((

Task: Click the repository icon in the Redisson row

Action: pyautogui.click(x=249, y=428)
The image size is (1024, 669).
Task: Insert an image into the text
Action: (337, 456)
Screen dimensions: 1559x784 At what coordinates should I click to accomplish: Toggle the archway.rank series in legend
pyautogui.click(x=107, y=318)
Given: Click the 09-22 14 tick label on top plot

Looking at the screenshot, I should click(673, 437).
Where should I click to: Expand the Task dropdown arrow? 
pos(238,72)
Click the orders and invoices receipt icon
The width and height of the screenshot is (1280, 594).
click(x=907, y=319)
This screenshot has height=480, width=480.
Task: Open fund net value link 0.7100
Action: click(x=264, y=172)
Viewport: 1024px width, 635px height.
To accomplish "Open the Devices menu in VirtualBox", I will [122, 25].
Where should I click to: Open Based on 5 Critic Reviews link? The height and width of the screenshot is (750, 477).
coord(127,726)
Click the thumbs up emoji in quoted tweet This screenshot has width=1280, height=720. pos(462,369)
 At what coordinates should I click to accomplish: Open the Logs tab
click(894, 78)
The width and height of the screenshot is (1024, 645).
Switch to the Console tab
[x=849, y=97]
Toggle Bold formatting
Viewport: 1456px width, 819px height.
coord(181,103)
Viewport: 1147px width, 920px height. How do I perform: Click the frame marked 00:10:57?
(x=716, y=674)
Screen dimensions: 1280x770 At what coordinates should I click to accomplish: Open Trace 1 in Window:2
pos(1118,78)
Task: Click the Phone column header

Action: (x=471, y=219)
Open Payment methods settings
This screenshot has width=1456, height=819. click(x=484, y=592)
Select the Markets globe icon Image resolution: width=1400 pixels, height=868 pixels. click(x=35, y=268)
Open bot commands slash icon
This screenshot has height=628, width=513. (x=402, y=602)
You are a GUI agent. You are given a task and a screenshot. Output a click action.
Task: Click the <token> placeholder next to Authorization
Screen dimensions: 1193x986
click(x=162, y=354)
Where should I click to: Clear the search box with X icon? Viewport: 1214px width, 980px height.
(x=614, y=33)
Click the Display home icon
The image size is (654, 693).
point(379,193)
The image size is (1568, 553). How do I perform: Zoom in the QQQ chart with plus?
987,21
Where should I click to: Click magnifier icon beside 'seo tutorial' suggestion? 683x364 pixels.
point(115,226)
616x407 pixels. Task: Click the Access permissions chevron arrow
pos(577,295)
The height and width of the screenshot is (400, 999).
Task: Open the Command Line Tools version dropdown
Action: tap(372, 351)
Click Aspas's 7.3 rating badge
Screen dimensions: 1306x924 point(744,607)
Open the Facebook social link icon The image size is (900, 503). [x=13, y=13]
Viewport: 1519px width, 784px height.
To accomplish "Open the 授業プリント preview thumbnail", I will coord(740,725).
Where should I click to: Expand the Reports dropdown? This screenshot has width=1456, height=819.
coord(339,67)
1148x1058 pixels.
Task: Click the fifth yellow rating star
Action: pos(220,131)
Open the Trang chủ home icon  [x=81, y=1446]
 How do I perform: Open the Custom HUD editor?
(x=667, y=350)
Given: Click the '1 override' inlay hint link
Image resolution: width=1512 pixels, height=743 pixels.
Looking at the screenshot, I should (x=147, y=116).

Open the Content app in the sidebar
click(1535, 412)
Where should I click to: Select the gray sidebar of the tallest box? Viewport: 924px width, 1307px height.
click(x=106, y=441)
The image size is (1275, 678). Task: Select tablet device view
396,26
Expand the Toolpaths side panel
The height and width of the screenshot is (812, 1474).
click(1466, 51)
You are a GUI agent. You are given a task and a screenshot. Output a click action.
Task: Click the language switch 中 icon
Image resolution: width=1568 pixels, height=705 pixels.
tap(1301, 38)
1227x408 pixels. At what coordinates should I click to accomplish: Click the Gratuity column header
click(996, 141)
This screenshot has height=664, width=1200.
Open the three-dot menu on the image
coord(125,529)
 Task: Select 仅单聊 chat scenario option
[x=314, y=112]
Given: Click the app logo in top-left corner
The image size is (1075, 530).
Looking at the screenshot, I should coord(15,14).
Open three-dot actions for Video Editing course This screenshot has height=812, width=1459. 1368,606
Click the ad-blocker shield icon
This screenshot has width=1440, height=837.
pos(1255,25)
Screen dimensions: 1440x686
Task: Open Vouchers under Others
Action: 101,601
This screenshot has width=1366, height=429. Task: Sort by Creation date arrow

))

*TASK PROMPT*: Reproduce word for word every line of the records from the line holding "Task: Select 仅单聊 chat scenario option" through the last line of the records, both ends included.

*RESULT*:
 Task: Select 仅单聊 chat scenario option
[x=314, y=112]
Given: Click the app logo in top-left corner
The image size is (1075, 530).
Looking at the screenshot, I should coord(15,14).
Open three-dot actions for Video Editing course This screenshot has height=812, width=1459. 1368,606
Click the ad-blocker shield icon
This screenshot has width=1440, height=837.
pos(1255,25)
Screen dimensions: 1440x686
Task: Open Vouchers under Others
Action: 101,601
This screenshot has width=1366, height=429. Task: Sort by Creation date arrow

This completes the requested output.